Landing the Air Force's next-generation fighter - the F-35- likely will guarantee a long future for two Midlands bases and ensure thousands of jobs will stay in the area, military supporters say.
Their speculation is centered on a recent Air Force announcement that McEntire Joint National Guard Base near Eastover and Sumter's Shaw Air Force Base are being considered for the first group of F-35s scheduled to roll off the production line beginning next decade.
"For both the Shaw and McEntire communities, it's good news all the way around," said George Patrick, executive coordinator of the S.C. Military Base Task Force.
The F-35, which has radar-evading stealth capabilities, is being built to replace the Air Force's aging fleet of F-16 fighters, first introduced in the mid-1970s.
The Air Force plans to find homes for 1,763 F-35s, but it has Shaw and McEntire on its "short list" of 11 bases that could receive the first 250 to 300 planes due to be delivered beginning in 2013.

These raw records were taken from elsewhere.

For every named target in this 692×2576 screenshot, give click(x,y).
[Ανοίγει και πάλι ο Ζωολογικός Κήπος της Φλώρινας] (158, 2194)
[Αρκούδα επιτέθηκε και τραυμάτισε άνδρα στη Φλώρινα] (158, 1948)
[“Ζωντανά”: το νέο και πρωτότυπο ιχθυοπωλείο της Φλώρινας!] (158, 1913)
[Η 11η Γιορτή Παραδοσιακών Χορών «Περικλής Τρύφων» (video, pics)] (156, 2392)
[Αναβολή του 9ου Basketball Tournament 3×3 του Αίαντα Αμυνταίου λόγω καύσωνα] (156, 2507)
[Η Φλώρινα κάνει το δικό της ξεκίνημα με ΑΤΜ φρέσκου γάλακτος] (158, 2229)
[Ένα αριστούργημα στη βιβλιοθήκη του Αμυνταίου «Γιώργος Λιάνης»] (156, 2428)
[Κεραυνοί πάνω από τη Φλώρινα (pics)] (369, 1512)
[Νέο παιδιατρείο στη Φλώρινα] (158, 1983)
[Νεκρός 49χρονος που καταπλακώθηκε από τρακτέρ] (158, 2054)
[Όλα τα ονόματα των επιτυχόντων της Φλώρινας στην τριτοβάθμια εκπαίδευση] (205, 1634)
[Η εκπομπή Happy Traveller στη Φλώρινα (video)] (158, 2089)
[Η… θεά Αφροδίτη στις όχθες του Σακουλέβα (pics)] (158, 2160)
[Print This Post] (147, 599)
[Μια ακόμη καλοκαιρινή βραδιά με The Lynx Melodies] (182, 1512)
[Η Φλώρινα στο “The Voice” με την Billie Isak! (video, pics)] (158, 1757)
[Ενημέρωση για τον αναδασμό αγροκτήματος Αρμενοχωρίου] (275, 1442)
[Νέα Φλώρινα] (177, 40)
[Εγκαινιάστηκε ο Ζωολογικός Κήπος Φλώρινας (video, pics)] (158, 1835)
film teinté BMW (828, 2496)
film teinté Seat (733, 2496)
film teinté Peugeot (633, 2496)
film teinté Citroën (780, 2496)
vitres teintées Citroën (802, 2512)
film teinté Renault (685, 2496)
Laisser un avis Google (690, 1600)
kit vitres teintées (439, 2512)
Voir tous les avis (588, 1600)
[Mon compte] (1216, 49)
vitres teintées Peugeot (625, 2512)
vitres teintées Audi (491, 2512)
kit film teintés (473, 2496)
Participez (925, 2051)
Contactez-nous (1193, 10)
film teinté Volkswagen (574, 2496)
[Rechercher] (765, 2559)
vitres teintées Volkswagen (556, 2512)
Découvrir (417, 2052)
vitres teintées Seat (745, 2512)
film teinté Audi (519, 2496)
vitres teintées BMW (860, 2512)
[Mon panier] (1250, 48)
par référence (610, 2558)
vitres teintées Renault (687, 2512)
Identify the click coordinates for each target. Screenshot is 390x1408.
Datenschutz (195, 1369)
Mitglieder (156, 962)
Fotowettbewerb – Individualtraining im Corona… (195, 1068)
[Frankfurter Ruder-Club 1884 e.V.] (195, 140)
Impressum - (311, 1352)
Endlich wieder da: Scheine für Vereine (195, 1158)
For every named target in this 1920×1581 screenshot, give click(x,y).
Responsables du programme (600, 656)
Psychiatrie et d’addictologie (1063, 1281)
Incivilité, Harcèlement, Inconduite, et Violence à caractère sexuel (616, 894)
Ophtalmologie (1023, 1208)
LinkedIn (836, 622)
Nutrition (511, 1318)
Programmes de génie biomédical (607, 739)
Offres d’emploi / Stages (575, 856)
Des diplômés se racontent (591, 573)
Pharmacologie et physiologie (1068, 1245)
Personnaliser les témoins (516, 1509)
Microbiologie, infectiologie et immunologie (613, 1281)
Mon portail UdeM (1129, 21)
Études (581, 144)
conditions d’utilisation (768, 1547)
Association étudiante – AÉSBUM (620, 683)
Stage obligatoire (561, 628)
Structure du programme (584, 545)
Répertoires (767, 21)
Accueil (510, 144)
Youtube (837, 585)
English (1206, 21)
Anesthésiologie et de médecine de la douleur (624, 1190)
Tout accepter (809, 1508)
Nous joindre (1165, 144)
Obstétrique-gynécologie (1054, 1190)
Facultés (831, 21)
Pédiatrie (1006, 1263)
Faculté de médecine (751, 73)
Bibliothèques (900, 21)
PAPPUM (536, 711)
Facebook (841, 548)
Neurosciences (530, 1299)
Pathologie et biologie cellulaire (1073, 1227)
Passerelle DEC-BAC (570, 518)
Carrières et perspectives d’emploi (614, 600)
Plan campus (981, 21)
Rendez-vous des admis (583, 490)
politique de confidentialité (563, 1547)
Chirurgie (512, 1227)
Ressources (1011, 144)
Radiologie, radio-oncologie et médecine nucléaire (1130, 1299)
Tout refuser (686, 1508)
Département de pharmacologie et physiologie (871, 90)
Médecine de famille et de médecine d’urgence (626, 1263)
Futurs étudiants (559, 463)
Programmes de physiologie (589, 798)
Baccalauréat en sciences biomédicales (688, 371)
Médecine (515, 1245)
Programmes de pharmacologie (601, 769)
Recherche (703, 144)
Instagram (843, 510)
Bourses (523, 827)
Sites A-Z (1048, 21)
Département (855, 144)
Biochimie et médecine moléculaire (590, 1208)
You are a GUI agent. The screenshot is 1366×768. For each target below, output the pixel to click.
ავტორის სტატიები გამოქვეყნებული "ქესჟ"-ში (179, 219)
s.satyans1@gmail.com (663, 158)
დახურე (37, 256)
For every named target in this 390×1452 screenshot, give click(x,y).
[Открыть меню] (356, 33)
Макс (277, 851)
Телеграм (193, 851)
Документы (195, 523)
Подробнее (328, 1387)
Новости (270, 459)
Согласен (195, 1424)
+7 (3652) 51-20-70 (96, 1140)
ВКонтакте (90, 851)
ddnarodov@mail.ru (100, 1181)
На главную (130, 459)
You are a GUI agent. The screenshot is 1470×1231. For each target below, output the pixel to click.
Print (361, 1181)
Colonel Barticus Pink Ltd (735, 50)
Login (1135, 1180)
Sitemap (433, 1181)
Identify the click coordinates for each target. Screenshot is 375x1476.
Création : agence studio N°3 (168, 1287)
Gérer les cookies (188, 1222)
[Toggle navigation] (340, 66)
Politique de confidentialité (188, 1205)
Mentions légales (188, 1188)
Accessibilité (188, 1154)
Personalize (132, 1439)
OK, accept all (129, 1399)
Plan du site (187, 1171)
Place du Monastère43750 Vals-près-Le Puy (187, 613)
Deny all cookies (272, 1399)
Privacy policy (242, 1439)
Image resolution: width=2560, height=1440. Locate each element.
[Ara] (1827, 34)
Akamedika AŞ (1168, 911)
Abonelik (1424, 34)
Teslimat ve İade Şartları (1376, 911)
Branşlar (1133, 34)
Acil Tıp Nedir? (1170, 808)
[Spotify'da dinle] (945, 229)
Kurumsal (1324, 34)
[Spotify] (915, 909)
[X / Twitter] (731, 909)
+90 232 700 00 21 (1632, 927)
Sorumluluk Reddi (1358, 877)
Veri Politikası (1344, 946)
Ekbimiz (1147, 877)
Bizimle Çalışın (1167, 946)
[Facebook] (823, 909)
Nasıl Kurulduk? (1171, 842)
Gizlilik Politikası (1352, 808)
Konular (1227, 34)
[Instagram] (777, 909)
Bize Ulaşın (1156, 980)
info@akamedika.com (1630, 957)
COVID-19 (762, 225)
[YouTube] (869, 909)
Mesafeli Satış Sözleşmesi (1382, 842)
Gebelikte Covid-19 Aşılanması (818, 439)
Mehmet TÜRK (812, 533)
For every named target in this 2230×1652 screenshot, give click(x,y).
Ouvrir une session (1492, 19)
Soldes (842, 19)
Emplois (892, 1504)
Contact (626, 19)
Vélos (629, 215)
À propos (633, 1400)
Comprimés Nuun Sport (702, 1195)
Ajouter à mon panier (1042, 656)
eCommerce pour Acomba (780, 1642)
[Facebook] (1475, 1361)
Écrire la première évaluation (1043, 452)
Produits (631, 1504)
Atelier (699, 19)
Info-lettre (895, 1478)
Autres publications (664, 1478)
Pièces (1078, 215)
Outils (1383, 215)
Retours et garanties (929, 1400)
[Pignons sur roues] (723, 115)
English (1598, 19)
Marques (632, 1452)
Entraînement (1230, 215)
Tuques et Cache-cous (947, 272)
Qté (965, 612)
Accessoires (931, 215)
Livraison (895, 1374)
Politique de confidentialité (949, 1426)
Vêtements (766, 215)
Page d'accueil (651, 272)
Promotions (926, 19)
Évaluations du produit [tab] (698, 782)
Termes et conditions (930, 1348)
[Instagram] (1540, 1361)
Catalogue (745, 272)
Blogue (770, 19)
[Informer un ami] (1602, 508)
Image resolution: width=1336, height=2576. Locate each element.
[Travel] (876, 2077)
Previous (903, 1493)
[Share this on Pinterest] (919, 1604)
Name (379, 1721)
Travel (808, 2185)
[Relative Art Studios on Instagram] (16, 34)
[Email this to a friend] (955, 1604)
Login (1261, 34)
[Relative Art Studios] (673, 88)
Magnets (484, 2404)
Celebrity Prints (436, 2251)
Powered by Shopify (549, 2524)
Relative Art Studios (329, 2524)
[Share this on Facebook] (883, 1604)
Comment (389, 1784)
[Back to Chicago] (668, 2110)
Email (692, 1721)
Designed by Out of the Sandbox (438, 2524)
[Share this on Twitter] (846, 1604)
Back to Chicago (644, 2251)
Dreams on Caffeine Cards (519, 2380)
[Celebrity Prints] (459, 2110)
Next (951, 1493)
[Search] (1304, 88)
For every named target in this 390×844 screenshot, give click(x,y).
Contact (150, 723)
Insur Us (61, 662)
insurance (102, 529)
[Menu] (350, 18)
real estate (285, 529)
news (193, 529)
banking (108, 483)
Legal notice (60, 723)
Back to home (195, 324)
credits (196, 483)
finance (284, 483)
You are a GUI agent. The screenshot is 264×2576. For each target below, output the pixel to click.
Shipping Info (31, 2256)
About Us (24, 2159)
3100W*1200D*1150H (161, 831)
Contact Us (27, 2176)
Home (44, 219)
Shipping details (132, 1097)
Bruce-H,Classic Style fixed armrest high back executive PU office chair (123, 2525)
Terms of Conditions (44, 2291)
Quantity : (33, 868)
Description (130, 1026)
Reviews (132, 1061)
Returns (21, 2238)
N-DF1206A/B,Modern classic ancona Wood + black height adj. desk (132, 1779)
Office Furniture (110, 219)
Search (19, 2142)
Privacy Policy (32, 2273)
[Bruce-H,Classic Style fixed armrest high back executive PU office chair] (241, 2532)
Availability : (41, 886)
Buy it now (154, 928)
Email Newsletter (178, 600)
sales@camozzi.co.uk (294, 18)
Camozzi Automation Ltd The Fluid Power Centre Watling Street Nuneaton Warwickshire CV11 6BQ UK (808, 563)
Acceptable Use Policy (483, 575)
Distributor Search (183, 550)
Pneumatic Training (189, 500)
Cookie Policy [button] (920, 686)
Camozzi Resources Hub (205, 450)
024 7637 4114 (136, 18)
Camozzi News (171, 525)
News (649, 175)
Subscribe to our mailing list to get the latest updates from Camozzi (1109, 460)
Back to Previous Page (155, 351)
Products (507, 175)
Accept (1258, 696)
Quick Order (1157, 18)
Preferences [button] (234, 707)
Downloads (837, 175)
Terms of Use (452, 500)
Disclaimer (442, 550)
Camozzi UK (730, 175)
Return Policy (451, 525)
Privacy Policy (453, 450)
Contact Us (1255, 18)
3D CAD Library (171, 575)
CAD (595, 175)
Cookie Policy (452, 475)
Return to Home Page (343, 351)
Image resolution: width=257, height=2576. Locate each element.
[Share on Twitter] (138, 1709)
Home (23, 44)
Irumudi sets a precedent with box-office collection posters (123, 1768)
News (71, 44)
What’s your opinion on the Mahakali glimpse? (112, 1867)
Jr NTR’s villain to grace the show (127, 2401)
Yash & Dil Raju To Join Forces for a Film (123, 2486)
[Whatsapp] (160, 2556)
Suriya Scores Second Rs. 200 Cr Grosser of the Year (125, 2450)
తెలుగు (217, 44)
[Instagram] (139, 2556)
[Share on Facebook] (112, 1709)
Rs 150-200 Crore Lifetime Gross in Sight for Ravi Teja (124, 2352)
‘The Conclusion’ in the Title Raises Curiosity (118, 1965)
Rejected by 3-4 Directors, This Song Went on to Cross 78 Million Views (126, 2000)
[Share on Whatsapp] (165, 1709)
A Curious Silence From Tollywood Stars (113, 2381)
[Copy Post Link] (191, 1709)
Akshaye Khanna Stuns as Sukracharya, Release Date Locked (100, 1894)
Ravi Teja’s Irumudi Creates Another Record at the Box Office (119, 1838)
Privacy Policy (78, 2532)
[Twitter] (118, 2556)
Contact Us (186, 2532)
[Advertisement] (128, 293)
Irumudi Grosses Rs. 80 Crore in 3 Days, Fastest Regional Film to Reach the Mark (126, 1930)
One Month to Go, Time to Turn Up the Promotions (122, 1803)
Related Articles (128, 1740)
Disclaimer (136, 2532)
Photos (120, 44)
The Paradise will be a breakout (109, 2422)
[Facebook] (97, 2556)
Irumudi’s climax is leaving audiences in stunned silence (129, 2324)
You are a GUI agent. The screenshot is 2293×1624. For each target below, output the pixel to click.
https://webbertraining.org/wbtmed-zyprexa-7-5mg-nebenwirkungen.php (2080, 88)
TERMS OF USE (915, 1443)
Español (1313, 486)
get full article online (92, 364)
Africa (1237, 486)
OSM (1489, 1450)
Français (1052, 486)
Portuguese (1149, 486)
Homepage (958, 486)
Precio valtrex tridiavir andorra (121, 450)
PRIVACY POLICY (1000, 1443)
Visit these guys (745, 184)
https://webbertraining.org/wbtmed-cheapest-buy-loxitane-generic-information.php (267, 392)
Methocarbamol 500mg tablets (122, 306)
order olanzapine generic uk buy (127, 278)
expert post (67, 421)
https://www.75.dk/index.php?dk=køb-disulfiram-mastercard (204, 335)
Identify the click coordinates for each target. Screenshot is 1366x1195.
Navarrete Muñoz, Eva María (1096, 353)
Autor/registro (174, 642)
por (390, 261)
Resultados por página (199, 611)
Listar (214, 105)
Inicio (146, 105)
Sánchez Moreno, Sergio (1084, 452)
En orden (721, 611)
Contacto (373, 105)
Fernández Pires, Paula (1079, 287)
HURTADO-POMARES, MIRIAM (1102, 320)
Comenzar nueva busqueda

Shaw and McEntire are among six bases being considered as operational bases, that is, they would fly daily missions from the installations. Five other bases are being considered for training.
With modifications, the F-35 also can be used by the Navy and Marine Corps.
As a result, the Lowcountry could be the home of F-35s if the Pentagon replaces F-18s based at Marine Corps Air Station Beaufort. The base has six squadrons of F-18s, twin-engine fighters. A decision on Beaufort is expected in 2012.
If Shaw and McEntire make the cut, it should lessen worries that the installations might be shuttered if the Pentagon decides to go through another round of base closings like it did in 2005.
"It would be another reason to keep the two open," said Ike McLeese, CEO of the Columbia Chamber of Commerce and primary mover of community efforts to support McEntire and Fort Jackson.
Supporters of the bases said the same factors that favored Shaw and McEntire in 2005 were considered by Air Force leaders in compiling a "short list" for the F-35's future home. They include:
- The bases, about 20 miles apart, are close to the 12,400-acre Poinsett Weapons Range in Sumter County, as well as airspace training ranges over South Carolina, Georgia and the Atlantic Ocean.
- The bases enjoy strong public support, with local governments joining efforts to manage commercial and residential development near the bases.
- Infrastructure, including sun shades that cover planes parked on the ramp, already is in place to support F-35s.
Before the Air Force announces its final decision, environmental impact studies will have to be completed, and local communities might get an opportunity to weigh in.
The environmental studies will focus on noise, hazardous materials and impact of daily operations on the surrounding community, said Lt. Col. Keith Miller, the F-35 project officer for the 169th Fighter Wing at McEntire.
Noise tends to top the list of environmental concerns, and, so far, the results of studies have been mixed.
Like the F-16, the F-35 has just one engine, but it is considerably more powerful. The F-35 engine can generate 40,000 pounds of thrust, compared with the F-16's 23,700 pounds of thrust.
The F-35 "is nearly identical to the F-16s that we already fly. In practice, it will often be quieter due to reduced use of afterburner for takeoffs," Miller said.
One study by the Pentagon's Joint Strike Fighter Program Office and the fighter's manufacturer, Lockheed Martin, found there wasn't much difference between the noise made by an F-35 and an F-16 during takeoff.
However, other studies have found the average person might perceive an F-35 to be two to three times louder than an F-16.
Meanwhile, Miller said, there are fewer hazardous materials involved in the F-35. Also, there's less chance that bombs and rockets can be unloaded because the plane carries weapons inside its fuselage instead of under the wings, as the F-16 does.
Supporters of McEntire and Shaw note that both bases provide thousands of jobs and have significant economic impact.
"This is our BMW," said retired Maj. Gen. Tom Olsen, chief of Sumter County's efforts to support Shaw, referring to the German automaker's Upstate plant.
Shaw brings about 5,800 military jobs and an additional 1,000 civilian jobs to the Sumter community. The base's total economic impact is about $1.15 billion a year, according to the city's Department of Growth and Development.
McEntire has about 1,200 Air Force full- and part-time jobs. Its annual economic impact is $90 million, Miller said.
In a state with the nation's fifth-highest unemployment rate, hanging on to jobs is crucial, base supporters added.
There also is the possibility that having dozens of F-35s based in the Midlands might prompt some vendors involved in the plane's construction and maintenance to move to the area, supporters said.
"I don't think we would see anything like a plant," Olsen said, "but we might have some specialized maintenance support."
While optimistic that their bases could be the home of the F-35, supporters said there is plenty of work that needs to be done.
"This is a vital step in the F-35 basing process," Miller said of the upcoming studies. "But we aren't at the finish line yet. Our success depends heavily on the continued support of our community and our political leaders."
Patrick, a retired S.C. Air National Guard major general, believes South Carolina's chances are strong.
"Hopefully, we'll have more good news down the road," Patrick said. "I'm a believer in this 'big Mo thing' - momentum."